D-500は「リバプール」という名称を持ち、このD-500Ⅱもそれを継承し周波数特性などAVにも対応した仕様になっています。
オンキョーが初代D-500を発売したのが1989年、この1年前にダイヤトーンの中型ブックシェルのフラッグシップスピーカーDS-500が発売されており、完全にオンキョーが名称といいダイヤトーンに対してライバル意識を燃やしていた歴史を物語っています。
そしてこの面持ち、どこからどうみてもダイヤトーンにしか見えません。
この頃はまだオンキョー独自の個性を発揮してなかったのですね、こういうところも本当に面白いと感じるのです。
オンキョー D-500Ⅱ(リバプール)
ウーハーには18Cm口径の軽量化を図った素材で作られたコーンを使用したユニットを使用し、ツイターには2.5Cmのチタンを使用したドーム型を採用しダイナミックな音質を極めようとしているのが解ります。
ネットワークもユニット単位の干渉を防ぐために独立方式を採用しエンクロージャーの光沢仕上げも見事です、それでいてこの価格とはスピーカーのトップの座を狙うオンキョーの赤字覚悟の意気込みがはっきりと感じさせます。
ちなみにDS-500に比べて1万円程価格を安く設定しています、そういった意味からも極めてコストパフォーマンスに優れたスピーカーと言えます。
鳴らすなり思わず唸ってしまうほど音質バランスは最高で、低域から高域まで全域で癖の無い音色でジャンルを選びません。
低音域はこのサイズのスピーカーとは思えないほど出てきます、しかももったり感はなくベース音がはっきり分かるほど張り出しもシャープさもあります。

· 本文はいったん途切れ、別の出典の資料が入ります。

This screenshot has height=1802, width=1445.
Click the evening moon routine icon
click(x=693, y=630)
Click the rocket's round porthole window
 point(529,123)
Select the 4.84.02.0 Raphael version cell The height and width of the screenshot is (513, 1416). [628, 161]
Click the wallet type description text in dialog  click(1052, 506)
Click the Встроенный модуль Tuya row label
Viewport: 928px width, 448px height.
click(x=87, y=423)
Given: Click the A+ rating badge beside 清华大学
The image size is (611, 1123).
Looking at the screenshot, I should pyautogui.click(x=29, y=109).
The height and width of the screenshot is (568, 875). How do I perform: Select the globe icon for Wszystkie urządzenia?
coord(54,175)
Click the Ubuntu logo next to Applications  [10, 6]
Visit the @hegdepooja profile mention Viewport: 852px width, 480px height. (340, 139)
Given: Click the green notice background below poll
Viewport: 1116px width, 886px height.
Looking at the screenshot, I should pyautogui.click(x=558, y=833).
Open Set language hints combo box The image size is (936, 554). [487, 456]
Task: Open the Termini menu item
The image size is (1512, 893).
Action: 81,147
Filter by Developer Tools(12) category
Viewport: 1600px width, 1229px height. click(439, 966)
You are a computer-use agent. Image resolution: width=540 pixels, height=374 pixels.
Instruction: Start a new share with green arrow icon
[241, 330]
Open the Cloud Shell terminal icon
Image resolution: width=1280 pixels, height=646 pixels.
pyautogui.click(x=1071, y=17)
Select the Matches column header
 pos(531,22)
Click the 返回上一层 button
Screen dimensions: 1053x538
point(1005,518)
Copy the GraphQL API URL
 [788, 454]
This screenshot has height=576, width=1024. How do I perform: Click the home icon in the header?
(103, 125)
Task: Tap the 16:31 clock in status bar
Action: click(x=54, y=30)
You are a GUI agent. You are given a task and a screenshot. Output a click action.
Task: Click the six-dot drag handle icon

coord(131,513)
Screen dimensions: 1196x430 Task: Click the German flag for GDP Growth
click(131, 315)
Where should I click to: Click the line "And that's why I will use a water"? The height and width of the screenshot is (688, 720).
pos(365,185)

経年経過でウーハーエッジが今にも破れそうなほど軟くなっていますが、なんとか持ちこたえてのこの音質は素晴らしすぎます。
ペアで2万円+往復の送料でメーカー指定業者でエッジ交換できますが、もしエッジを張りかえたらもっと締まった音色が期待できるでしょう。
しかし、改めて音出ししてみて驚きましたがこんな良い音していたのですね、この価格では本当に立派です。
大口径のウーハーの音色も良いけど、こういったグンと前に押し出してくる感じの低音も大好きです。
こういった音色はジャズにはぴったりきます、その意味では音色もダイヤトーンDS-500を強烈に意識しているのかもしれません。
硬い響きの低音域の中型ブックシェルフを使って大音量で聴くジャズは最高です。
聴き流しで愉しむよりも、聴き込んで詳細な音の輪郭を愉しむタイプのスピーカーです。
尚エッジ交換ですが、交換に出すのではなく何とか自身で補修できないか策を練っています、これからどんどんコレクションのスピーカーが弱ってきますから、愉しみながら自身で補修できるように腕を磨いておきたいと思うのです。